Section 1. Meetings of the Trustees. The Trustees may in their discretion provide for regular or stated meetings of the Trustees. Notice of regular or stated meetings need not be given. Meetings of the Trustees other than regular or stated meetings shall be held whenever called by the President, or by any one of the Trustees, at the time being in office. Notice of the time and place of each meeting other than regular or stated meetings shall be given by the Secretary or an Assistant Secretary or by the officer or Trustee calling the meeting and shall be mailed to each Trustee at least two (2) days before the meeting, or shall be telegraphed, cabled, or wirelessed to each Trustee at his business address, or personally delivered to him at least one (1) day before the meeting. Such notice may, however, be waived by any Trustee. Notice of a meeting need not be given to any Trustee if a written waiver of notice, executed by him before or after the meeting, is filed with the records of the meeting, or to any Trustee who attends the meeting without protesting prior thereto or at its commencement the lack of notice to him. A notice or waiver of notice need not specify the purpose of any meeting.
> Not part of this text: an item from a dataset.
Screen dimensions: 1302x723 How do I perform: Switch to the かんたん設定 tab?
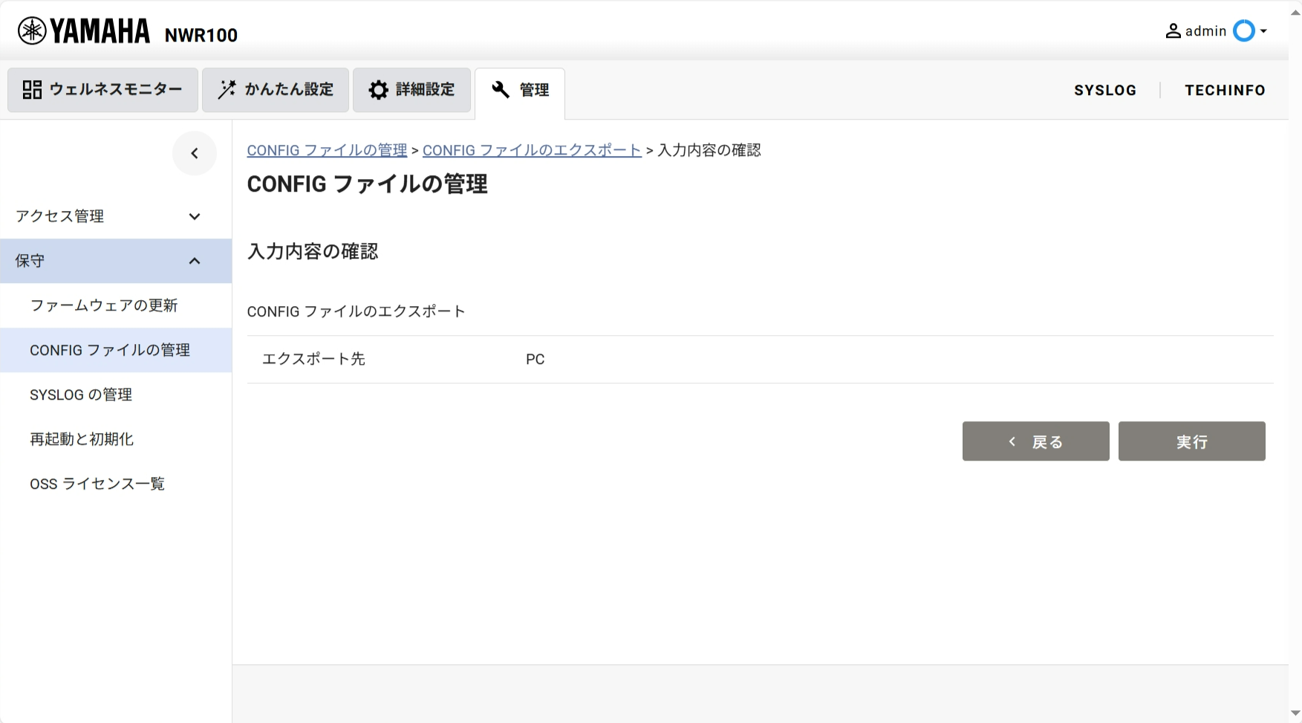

The Trustees may meet by means of a telephone conference circuit or similar communications equipment by means of which all persons participating in the meeting can hear each other at the same time and participation by such means shall be deemed to have been held at a place designated by the Trustees at the meeting. Participation in a telephone conference meeting shall constitute presence in person at such meeting. Any action required or permitted to be taken at any meeting of the Trustees may be taken by the Trustees without a meeting if all the Trustees consent to the action in writing and the written consents are filed with the records of the Trustees’ meetings. Such consents shall be treated as a vote for all purposes.

 

Section 2. Quorum and Manner of Acting. A majority of the Trustees shall be present in person at any regular or special meeting of the Trustees in order to constitute a quorum for the transaction of business at such meeting and (except as otherwise required by law, the Declaration or these By-laws) the act of a majority of the Trustees present at any such meeting, at which a quorum is present, shall be the act of the Trustees. In the absence of a quorum, a majority of the Trustees present may adjourn the meeting from time to time until a quorum shall be present. Notice of an adjourned meeting need not be given.

 

ARTICLE V
COMMITTEES

 

Section 1. Executive and Other Committees. The Trustees by vote of a majority of all the Trustees may elect from their own number an Executive Committee to consist of not less than three (3) members to hold office at the pleasure of the Trustees, which shall have the power to conduct the current and ordinary business of the Trust while the Trustees are not in session, including the purchase and sale of securities and the designation of securities to be delivered upon redemption of Shares of the Trust or a Series thereof, and such other powers of the Trustees as the Trustees may, from time to time, delegate to them except those powers which by law, the Declaration or these By-laws they are prohibited from delegating. The Trustees may also elect from their own number and officers of the Trust other Committees from time to time, the number composing such Committees, the powers conferred upon the same (subject to the same limitations as with respect to the Executive Committee) and the term of membership on such Committees to be determined by the Trustees. The Trustees may designate a chairman of any such Committee. In the absence of such designation the Committee may elect its own Chairman.

 

Section 2. Meetings, Quorum and Manner of Acting. The Trustees may (1) provide for stated meetings of any Committee, (2) specify the manner of calling and notice required for special meetings of any Committee, (3) specify the number of members of a Committee required to constitute a quorum and the number of members of a Committee required to exercise specified powers delegated to such Committee, (4) authorize the making of decisions to exercise specified powers by written assent of the requisite number of members of a Committee without a meeting, and (5) authorize the members of a Committee to meet by means of a telephone conference circuit.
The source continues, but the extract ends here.